● **GOAL 1**
Recast every line of the dataset entries that follow the text as a JSON list of strings, one string per line, leaving out blank lines and the pictures.

** BEGIN PAGE EXCERPT **

Those in favor of retaining Rule 2 argue two principal points: first,
the foreseeability standard of Rule 2 reaches negligent conduct or
other conduct that falls short of being ``provably'' intentional but
nonetheless has a foreseeable impact on rates; and second, Rule 2 has
lasting utility because it provides a remedy for activities that may
not be fraudulent, but could nevertheless function to manipulate prices
for wholesale electric power and transmission services.\16\
---------------------------------------------------------------------------
\16\ CEOB at 4-7; CAISO at 3-7; CPUC at 5-9; NASUCA at 5-10;
NECPUC at 5-6; NJBPU at 5-7; NYISO at 7-12; PG&E at 7-12; PJMICC at
7-11; TDUS at 17-20.

** END PAGE EXCERPT **

● **GOAL 2**
According to the passage on Rule 2, prices for what could be manipulated by activities that may not be fraudulent?

** BEGIN SUPPLIED MATERIAL **

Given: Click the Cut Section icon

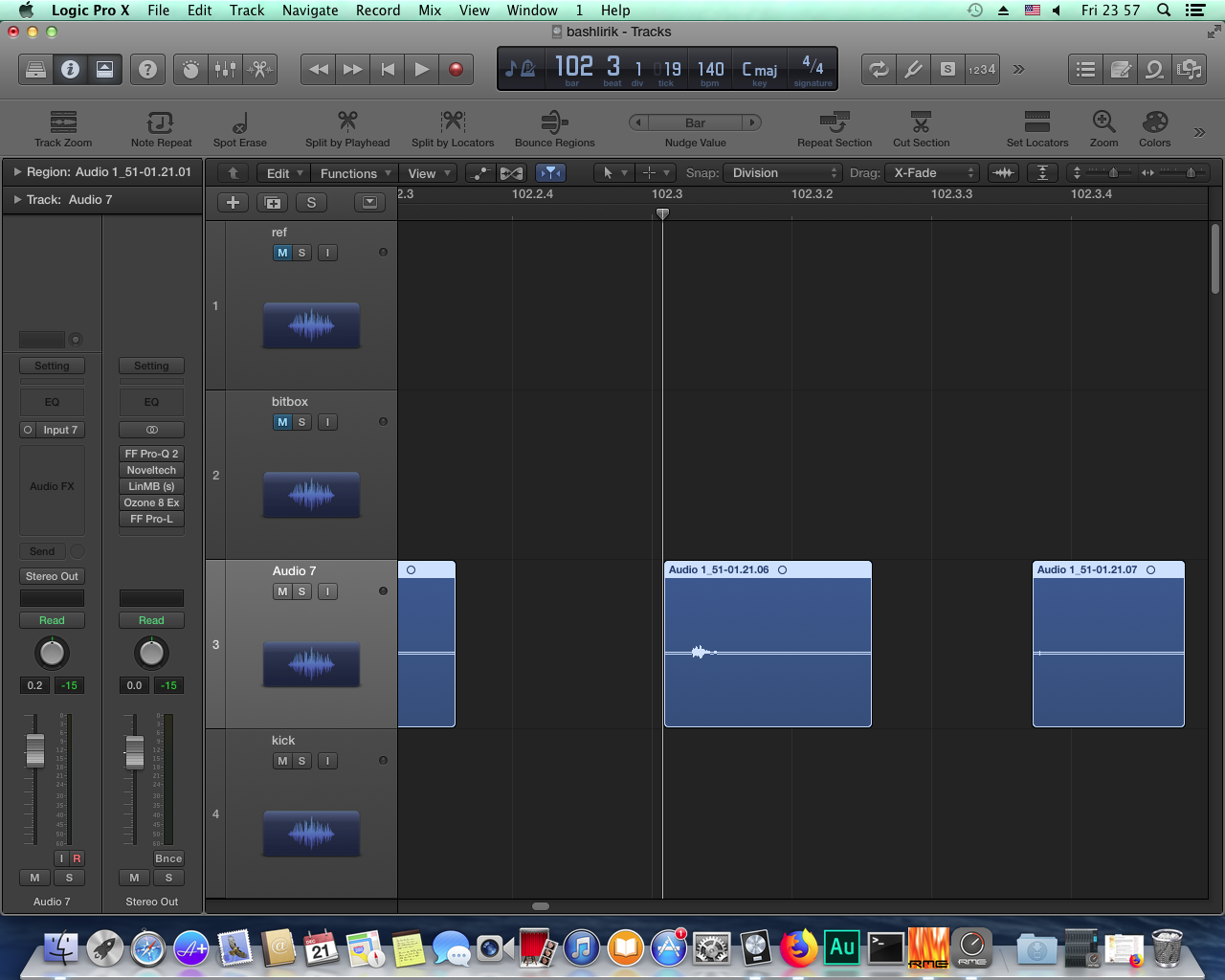Looking at the screenshot, I should click(x=921, y=122).
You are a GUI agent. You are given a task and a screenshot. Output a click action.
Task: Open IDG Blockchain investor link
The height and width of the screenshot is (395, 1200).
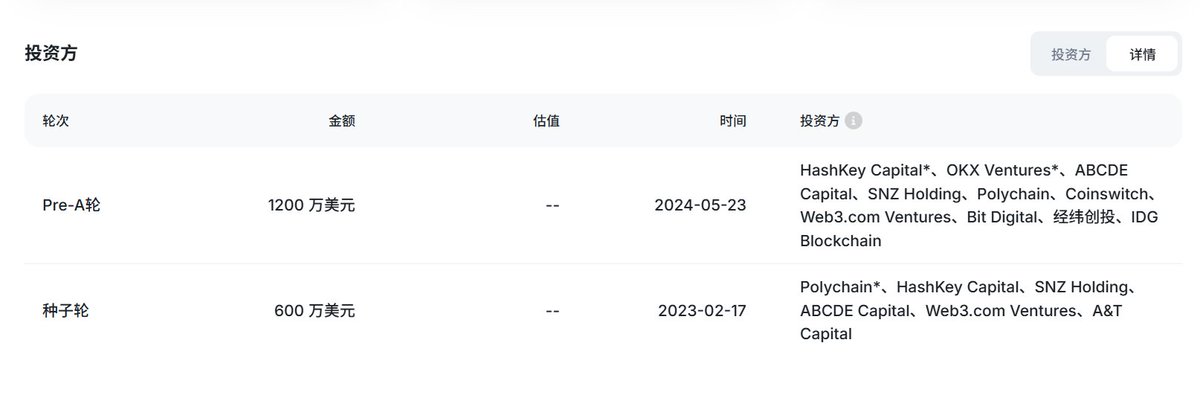point(979,229)
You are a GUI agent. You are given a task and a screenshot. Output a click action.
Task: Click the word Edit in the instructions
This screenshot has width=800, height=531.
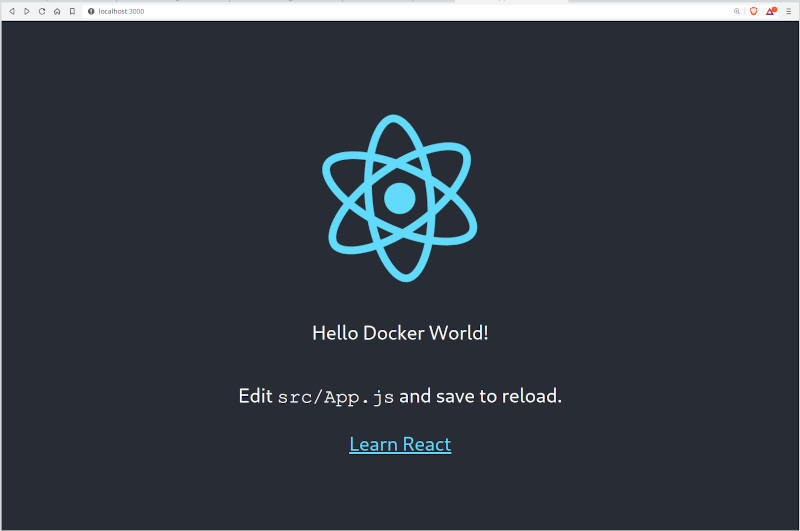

** END SUPPLIED MATERIAL **

● **PROBLEM SOLUTION 1**
[
  "Given: Click the Cut Section icon",
  "Looking at the screenshot, I should click(x=921, y=122).",
  "You are a GUI agent. You are given a task and a screenshot. Output a click action.",
  "Task: Open IDG Blockchain investor link",
  "The height and width of the screenshot is (395, 1200).",
  "point(979,229)",
  "You are a GUI agent. You are given a task and a screenshot. Output a click action.",
  "Task: Click the word Edit in the instructions",
  "This screenshot has width=800, height=531."
]

● **PROBLEM SOLUTION 2**
Wholesale electric power and transmission services.